A ce jour, la prise en compte de cet enjeu demeure complexe car confidentielle en France mais non moins impérative (45 000 MH répartis en 50 % privé, 50% public avec plus de 1 500 institutions culturelles). Elle concerne un mille-feuille d’acteurs issus de secteurs professionnels divers et parfois cloisonnés (ministères en charge de la Culture, de l’Ecologie et de l’Intérieur principalement), limitant l’approche globalisante au regard de la prévention des risques majeurs.
En l’état actuel de connaissances générales faibles en la matière, de compétences de maîtrise des risques limitées (au regard de la prévention et de la protection) et entre les mains de rares experts, une démarche d’acculturation croisée, tournée vers le plus grand nombre et illustrée de bonnes pratiques nationales s’avère être opportune et pertinente d’autant plus qu’elle s’inscrit dans la stratégie internationale onusienne et européenne de réduction des risques de catastrophes.
Le groupe de travail (GT) « Patrimoine Culturel et Risques Majeurs » : fruit d’un partenariat entre l’AFPCNT et le Bouclier bleu France (BbF)
L’AFPCNT et le BbF ont formalisé durant l’été 2023 leur souhait de coopérer sous la forme d’un partenariat afin de promouvoir ensemble la culture du risque auprès des différentes parties prenantes en charge de la protection du Patrimoine Culturel face aux risques naturels et technologiques dans le contexte de changement climatique.
L’ambition concernant la première phase de partenariat réside :
- dans une meilleure connaissance du profil, des attentes et des besoins des propriétaires-gestionnaires, à partir de la réalisation de sondages.

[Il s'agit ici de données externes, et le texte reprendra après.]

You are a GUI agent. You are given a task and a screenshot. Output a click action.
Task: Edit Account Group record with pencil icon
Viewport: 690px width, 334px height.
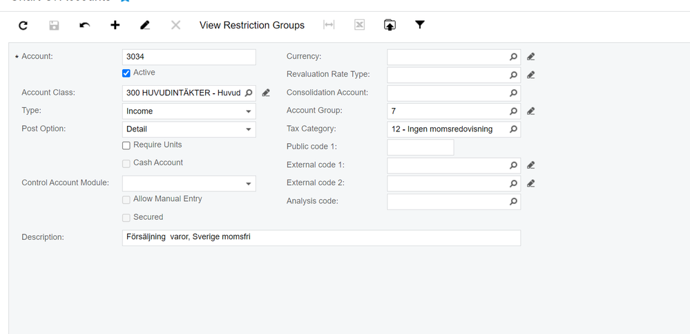[x=530, y=111]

- dans l’éclosion d’une réflexion collective au service de la définition et de la création participative d’outils, ceci à partir d’un point zéro issu d’une étude socle de la problématique en France.

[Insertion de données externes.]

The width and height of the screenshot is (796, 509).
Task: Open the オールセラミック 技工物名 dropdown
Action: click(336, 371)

Fort de leurs membres et de leurs réseaux respectifs et complémentaires de partenaires, les productions font l’objet d’une co-construction, d’une relecture et d’un relai de diffusion large auprès des secteurs de la Culture, de la gestion des risques majeurs, ceci au national mais aussi dans les territoires auprès des instances décentralisées.
Au niveau de l’AFPCNT : l’AFPS, l’ANEB, la CCR, le CEPRI, le C-PRIM, le Cyprès, l’IRMa, France Assureurs, la MRN et la SMACL Assurance sont tenus informés de l’avancée des travaux, leur participation est graduelle en fonction de leur disponibilité et de leur souhait d’y contribuer ponctuellement ou en continu.

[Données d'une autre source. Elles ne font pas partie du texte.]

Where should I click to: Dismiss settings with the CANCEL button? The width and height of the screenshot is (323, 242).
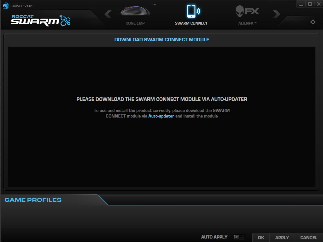click(x=308, y=238)
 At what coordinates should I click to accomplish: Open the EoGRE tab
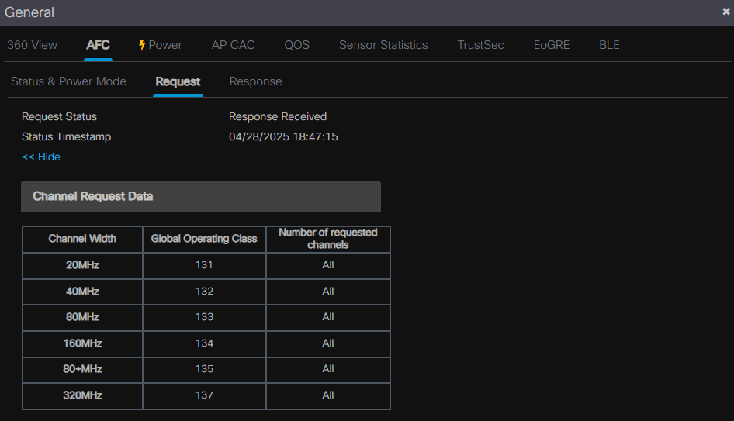(x=551, y=45)
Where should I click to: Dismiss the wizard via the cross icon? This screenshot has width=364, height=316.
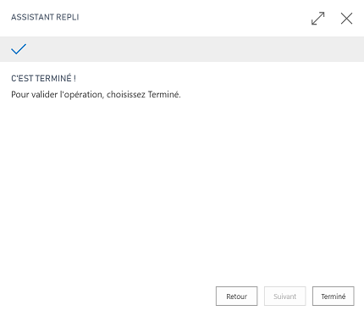pos(346,19)
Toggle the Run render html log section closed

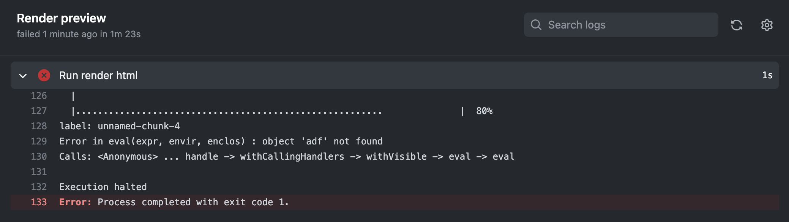point(23,76)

Production et perspectives
Dans un premier temps, l’AFPCNT et le BbF se sont accordés sur la priorité de mieux cerner le profil des usagers, à savoir les propriétaires et gestionnaires de biens culturels et ceci à travers les indicateurs suivants :
- connaissance et perception des risques majeurs,
- niveau présumé de préparation préventive (réalisation de mesures de protection structurelle et/ou organisationnelle type Plan de Sauvegarde des Biens Culturels – PSBC) pour faire face à un événement extrême.
Ainsi, durant l’été 2023, une trame de sondage a donc été esquissée. Ce questionnaire en ligne a été scindé en deux versions :
- la première, destinée aux propriétaires-gestionnaires publics de biens culturels,
- la seconde pour la sphère privée.
Le sondage Patrimoine Culturel et risques majeurs adressé aux propriétaires-gestionnaires publics :
La co-construction du premier sondage a permis de mobiliser des membres du BbF, de l’AFPCNT mais aussi des agents du ministère de la Culture en charge en centrale des institutions culturelles et de leur sécurité/accessibilité (MISSA). Il a fait l’objet d’une relecture en cours et finale par les membres volontaires et d’une large diffusion relai sur le web.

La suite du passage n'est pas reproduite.